At least one person had revised the paperwork and, using red ink, wrote “make him a suspect” next to a section of the police report that describes Prude as “Individual-I.”
Someone later wrote in red ink that Prude’s police narrative should also include burglary because “video recovered during the day shows (s) break window & enter location.”
The red ink later requests that a line be added to the narrative to describe how Prude was wearing a spit hood, called “a spit sock” in documents, “due to the potential of contracting a virus, including coronavirus.”
Warren has consistently maintained that she did not see the video until city lawyers played it for her on Aug. 4 and that Singletary initially misled her about the circumstances of Prude’s death.
After seeing the video, the mayor emailed Singletary that she was “outraged” at the conduct of the officer who pressed Prude’s head against the ground, Mark Vaughn, and that he should face an immediate disciplinary investigation.
In an unsent draft of that email, Warren excoriated Singletary for having “grossly underplayed” Prude’s death by first describing it to her as a drug overdose.
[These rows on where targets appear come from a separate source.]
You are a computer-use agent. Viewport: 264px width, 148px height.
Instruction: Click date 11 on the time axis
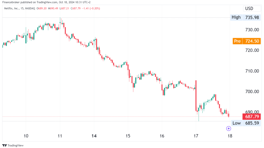pos(60,136)
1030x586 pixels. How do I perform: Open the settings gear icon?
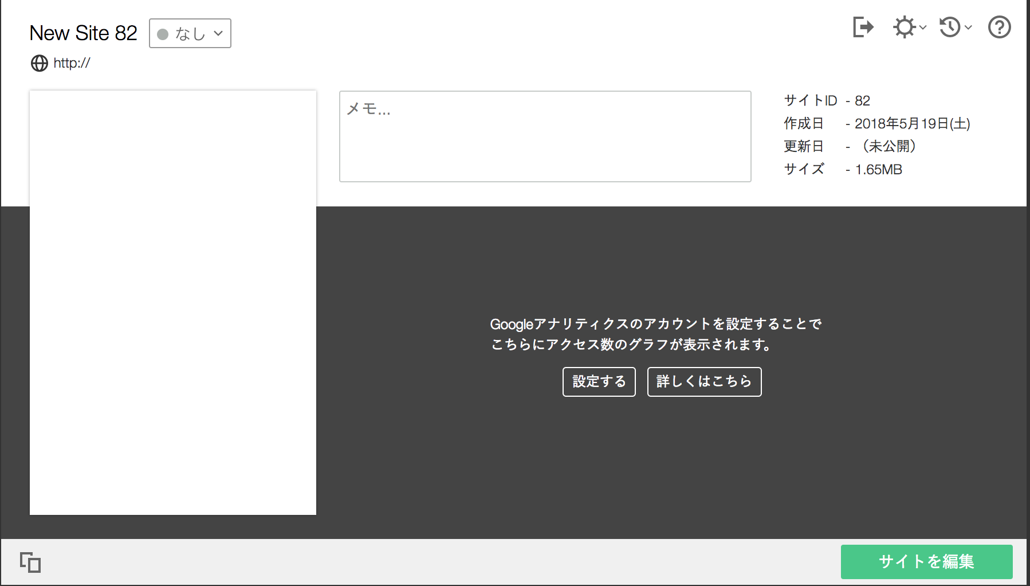pyautogui.click(x=903, y=27)
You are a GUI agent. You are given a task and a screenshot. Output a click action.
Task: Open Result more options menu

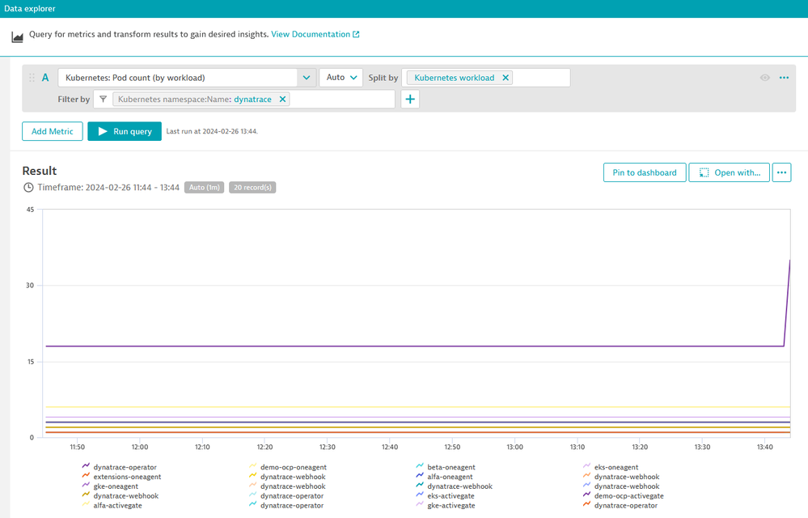pos(781,172)
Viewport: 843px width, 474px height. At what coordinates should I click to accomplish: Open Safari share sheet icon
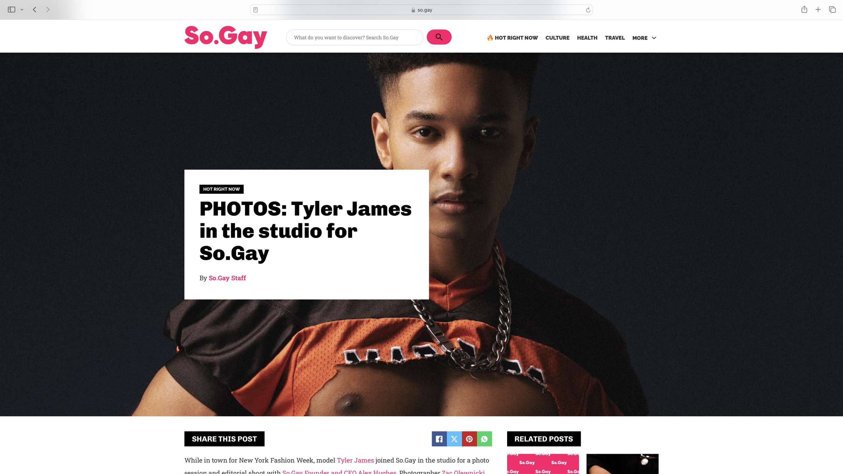click(x=804, y=9)
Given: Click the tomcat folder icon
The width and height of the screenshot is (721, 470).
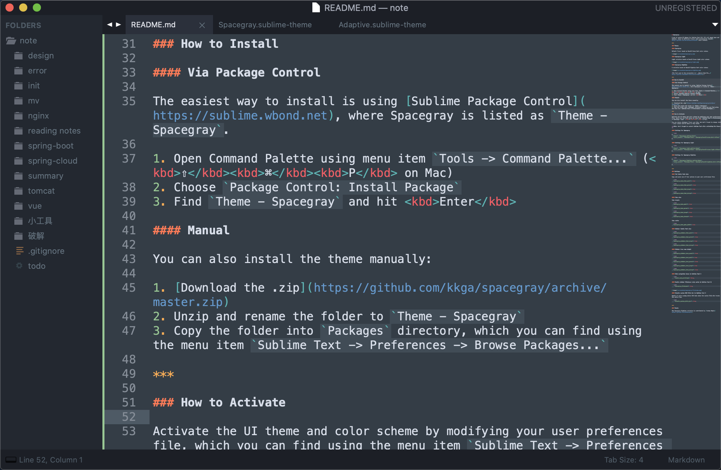Looking at the screenshot, I should (18, 191).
In the draft, prepared with Deputy Mayor James Smith’s help, Warren said she strongly believed Vaughn should be fired and that she would have asked for his termination in March, had she seen the footage then. She suspended Vaughn and six other officers last week.
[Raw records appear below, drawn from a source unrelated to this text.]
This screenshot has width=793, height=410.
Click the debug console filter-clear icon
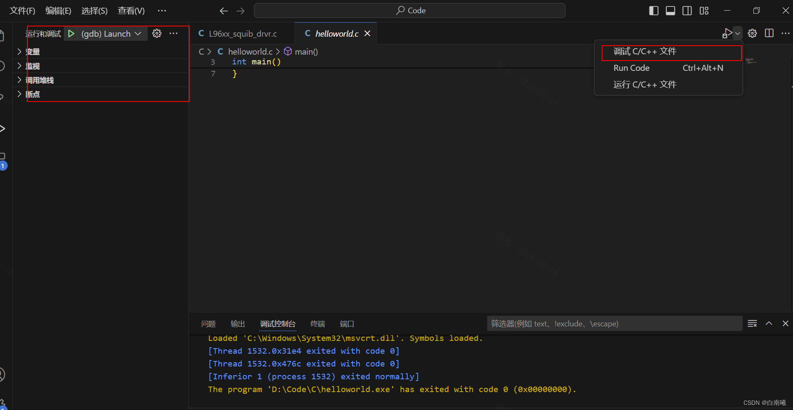click(x=752, y=323)
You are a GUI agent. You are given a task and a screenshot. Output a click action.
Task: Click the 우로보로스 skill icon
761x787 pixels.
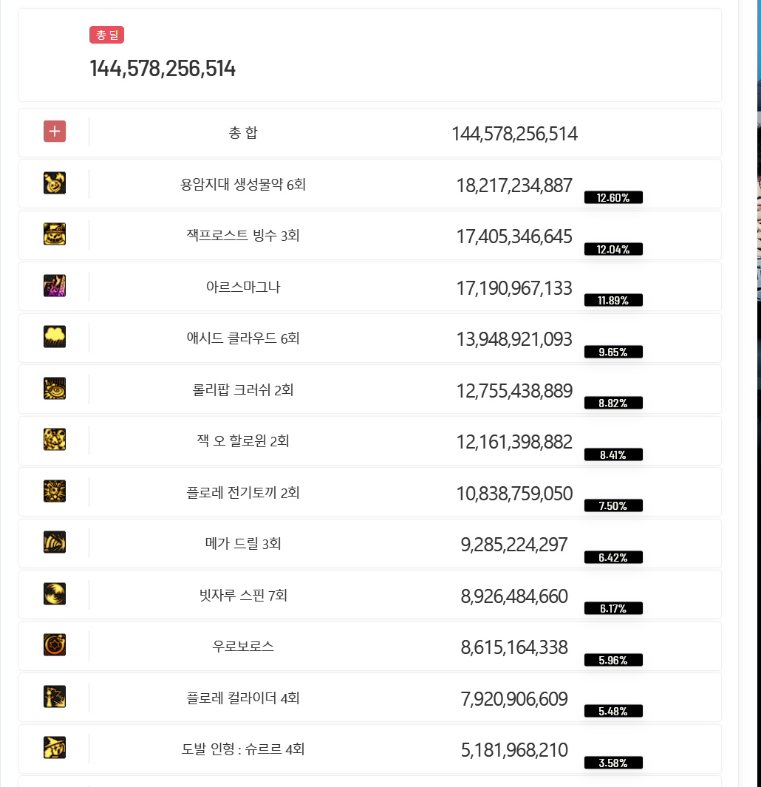[55, 645]
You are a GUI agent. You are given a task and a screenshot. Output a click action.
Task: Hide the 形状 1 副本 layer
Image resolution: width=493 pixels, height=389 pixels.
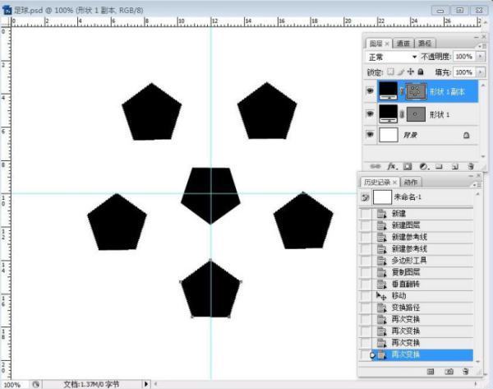(x=370, y=90)
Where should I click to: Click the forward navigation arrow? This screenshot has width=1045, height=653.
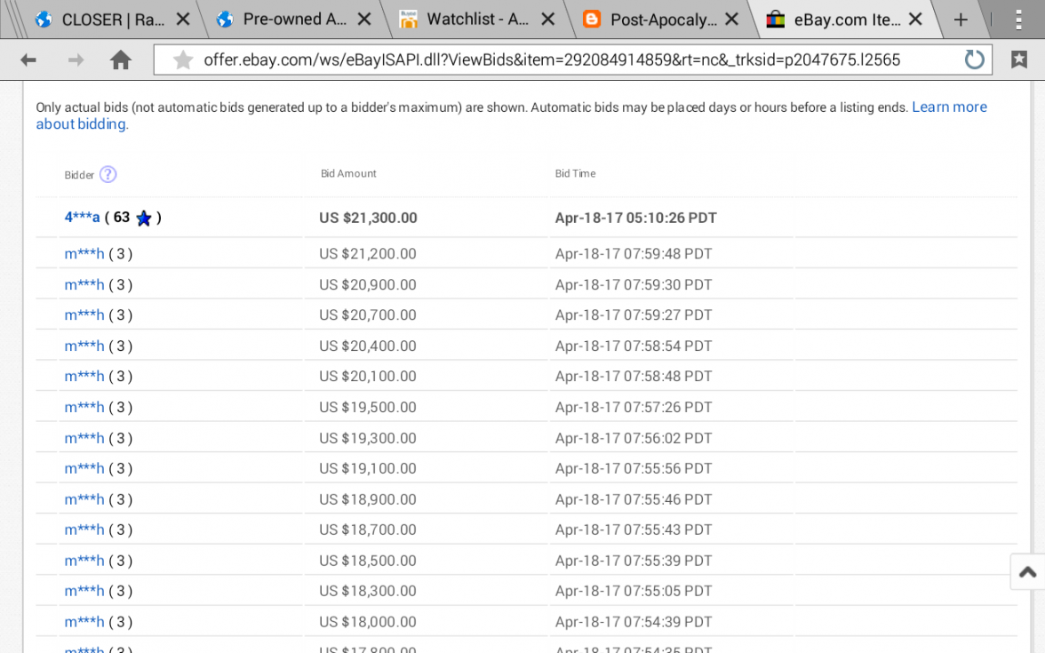pos(75,60)
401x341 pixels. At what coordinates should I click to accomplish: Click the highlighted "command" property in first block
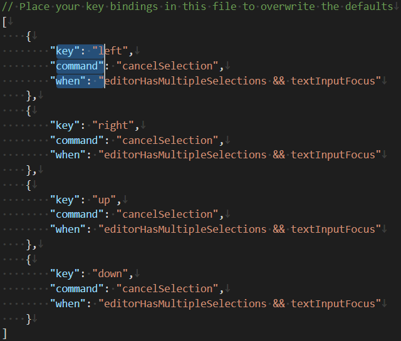click(77, 66)
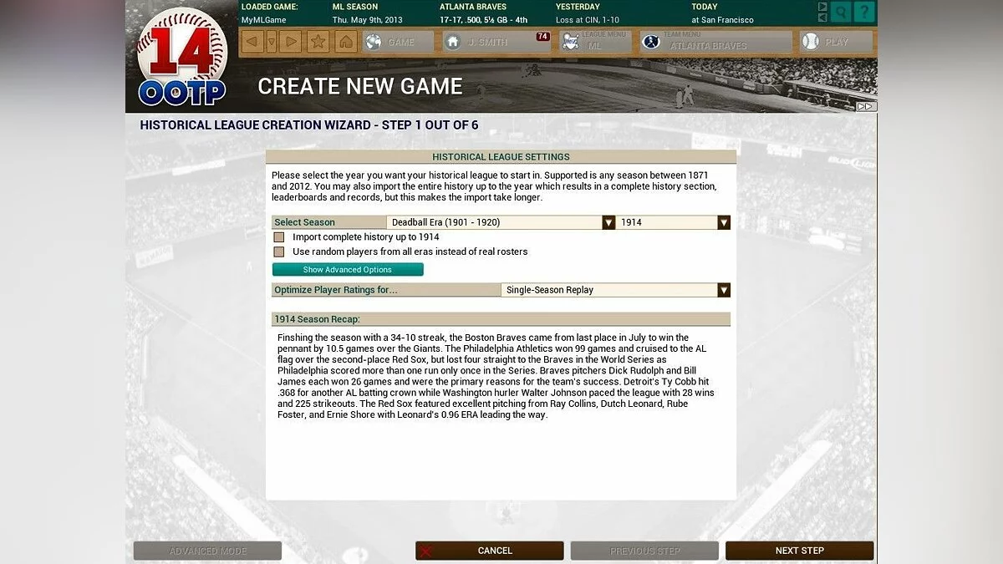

A cursory management review that Smith conducted on the city’s handling of Prude’s death found that stalling the release of the body camera video because of concerns about optics cost did “considerable damage” to work the city has done to improve relations between the police and the public.
“It is hard to rationalize how anyone who saw the video of Mr. Prude’s encounter with the RPD did not fully equate these events beyond a few mentions of bad publicity, politics, process or a ‘false narrative,'” Smith wrote. “Rochester is in desperate need of healing. We lost almost six months of opportunity to begin that process.”
Singletary announced his retirement on Sept. 8 as part of a major shakeup of the city’s police leadership. The outgoing chief, who had planned to stay on through the end of the month, accused critics of trying to “destroy my character and integrity.”
The Associated Press contributed to this report.